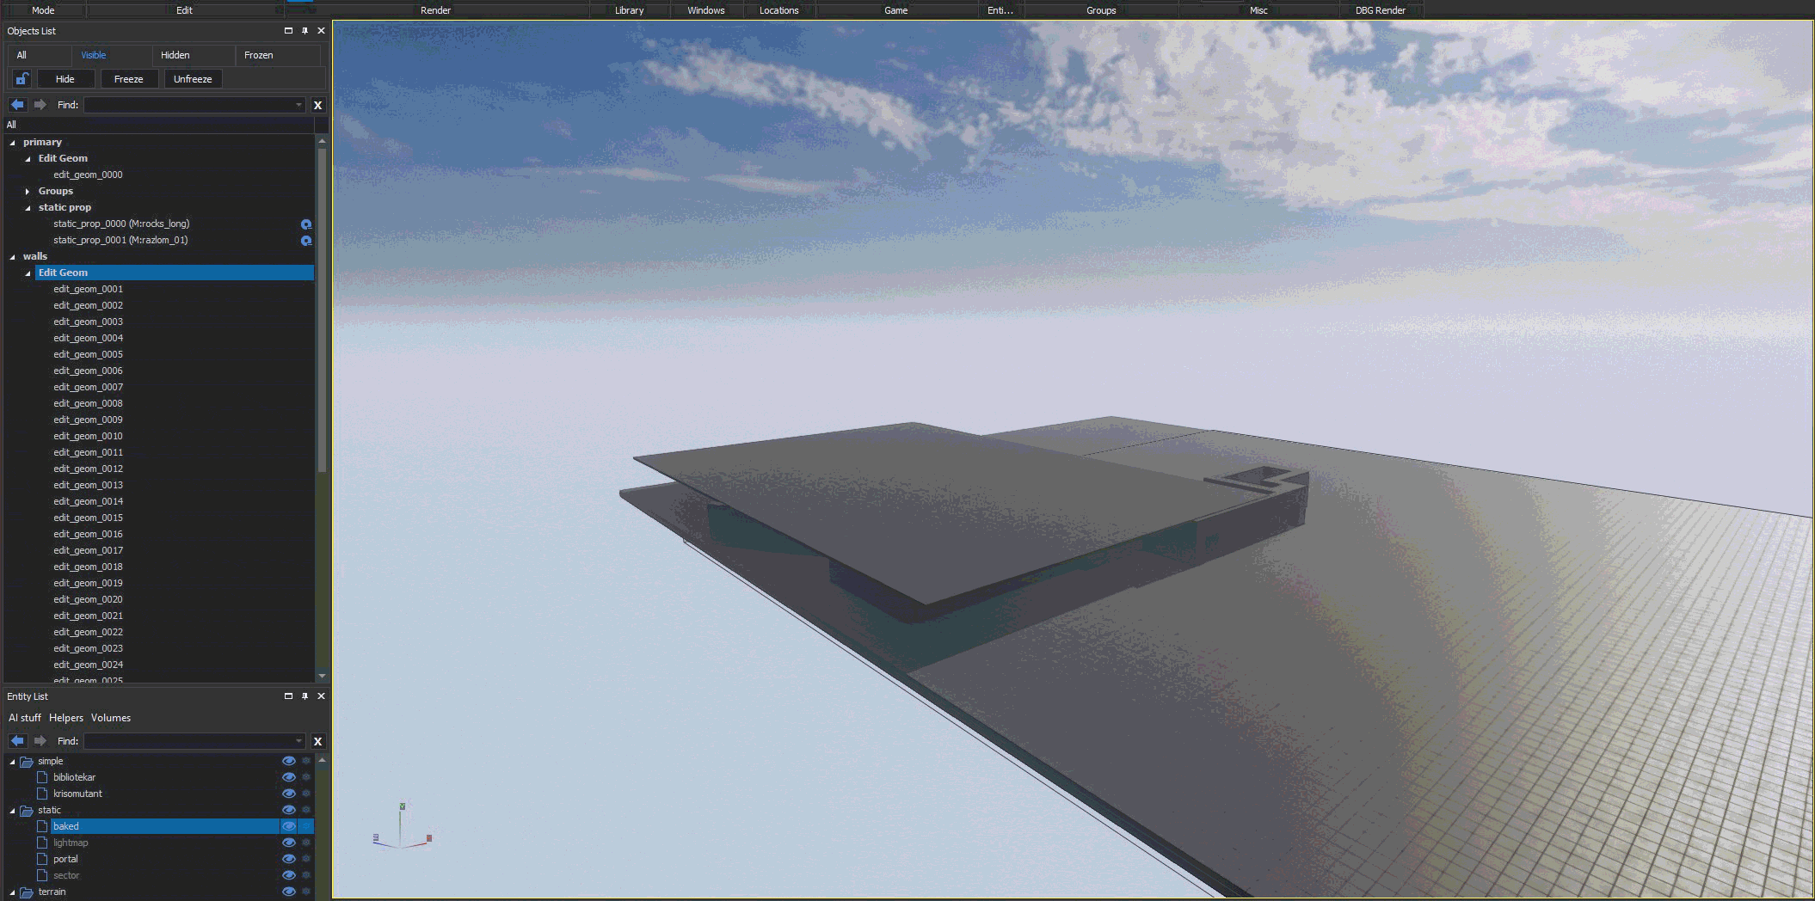Open the Find dropdown in the Objects List
The height and width of the screenshot is (901, 1815).
[x=297, y=104]
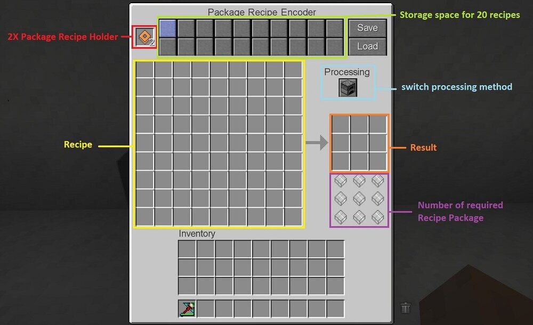Click the furnace processing method icon
Image resolution: width=533 pixels, height=325 pixels.
coord(348,88)
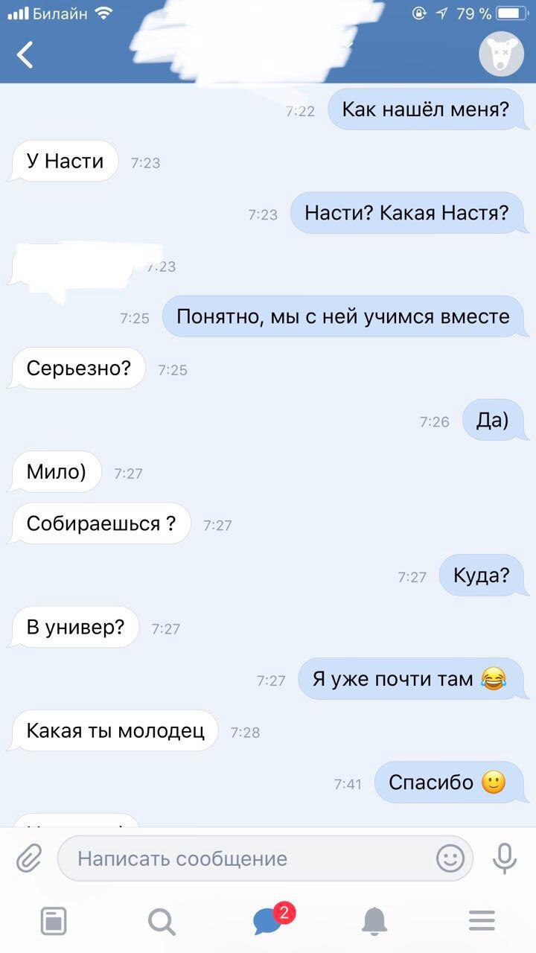Tap the back arrow in header

tap(25, 54)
# # # # #
PROBLEM – Copy every line of the data above verbatim, leaving out the pictures.

RESPONSE TO THIS EXERCISE –
Open the Find dropdown in the Objects List
The height and width of the screenshot is (901, 1815).
[x=297, y=104]
Click the furnace processing method icon
Image resolution: width=533 pixels, height=325 pixels.
coord(348,88)
Tap the back arrow in header

tap(25, 54)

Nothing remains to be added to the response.